··· Extracted records

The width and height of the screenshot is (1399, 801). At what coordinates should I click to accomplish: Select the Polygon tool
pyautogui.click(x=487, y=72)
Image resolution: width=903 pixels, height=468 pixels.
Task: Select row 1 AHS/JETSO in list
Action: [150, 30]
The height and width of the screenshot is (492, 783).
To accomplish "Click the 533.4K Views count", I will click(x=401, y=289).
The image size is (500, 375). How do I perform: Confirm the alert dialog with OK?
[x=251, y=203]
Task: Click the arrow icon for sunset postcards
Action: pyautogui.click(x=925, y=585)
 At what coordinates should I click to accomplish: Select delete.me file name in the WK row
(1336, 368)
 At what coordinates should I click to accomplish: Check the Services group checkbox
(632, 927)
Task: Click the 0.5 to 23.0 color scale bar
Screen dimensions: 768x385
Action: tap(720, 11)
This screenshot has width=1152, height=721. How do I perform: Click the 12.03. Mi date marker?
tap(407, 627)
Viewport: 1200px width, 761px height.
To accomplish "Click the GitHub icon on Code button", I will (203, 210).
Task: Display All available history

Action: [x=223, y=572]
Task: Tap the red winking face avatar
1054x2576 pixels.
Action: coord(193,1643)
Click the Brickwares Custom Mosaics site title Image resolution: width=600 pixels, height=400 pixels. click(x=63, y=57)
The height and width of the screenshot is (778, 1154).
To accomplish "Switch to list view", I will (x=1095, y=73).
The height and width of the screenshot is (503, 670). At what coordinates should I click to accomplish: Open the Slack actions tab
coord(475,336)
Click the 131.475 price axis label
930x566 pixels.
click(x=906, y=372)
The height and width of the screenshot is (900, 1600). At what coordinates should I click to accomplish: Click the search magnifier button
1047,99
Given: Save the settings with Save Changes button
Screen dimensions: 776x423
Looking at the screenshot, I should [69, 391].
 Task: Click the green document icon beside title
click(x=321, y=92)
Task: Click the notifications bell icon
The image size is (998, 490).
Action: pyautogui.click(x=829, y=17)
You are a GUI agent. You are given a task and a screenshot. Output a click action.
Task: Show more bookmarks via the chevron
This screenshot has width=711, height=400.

······

Task prompt: Repeat only the lines above, from the first line of the entries through the line that contains "The height and width of the screenshot is (492, 783).", including both ends.

Task solution:
The width and height of the screenshot is (1399, 801). At what coordinates should I click to accomplish: Select the Polygon tool
pyautogui.click(x=487, y=72)
Image resolution: width=903 pixels, height=468 pixels.
Task: Select row 1 AHS/JETSO in list
Action: [150, 30]
The height and width of the screenshot is (492, 783).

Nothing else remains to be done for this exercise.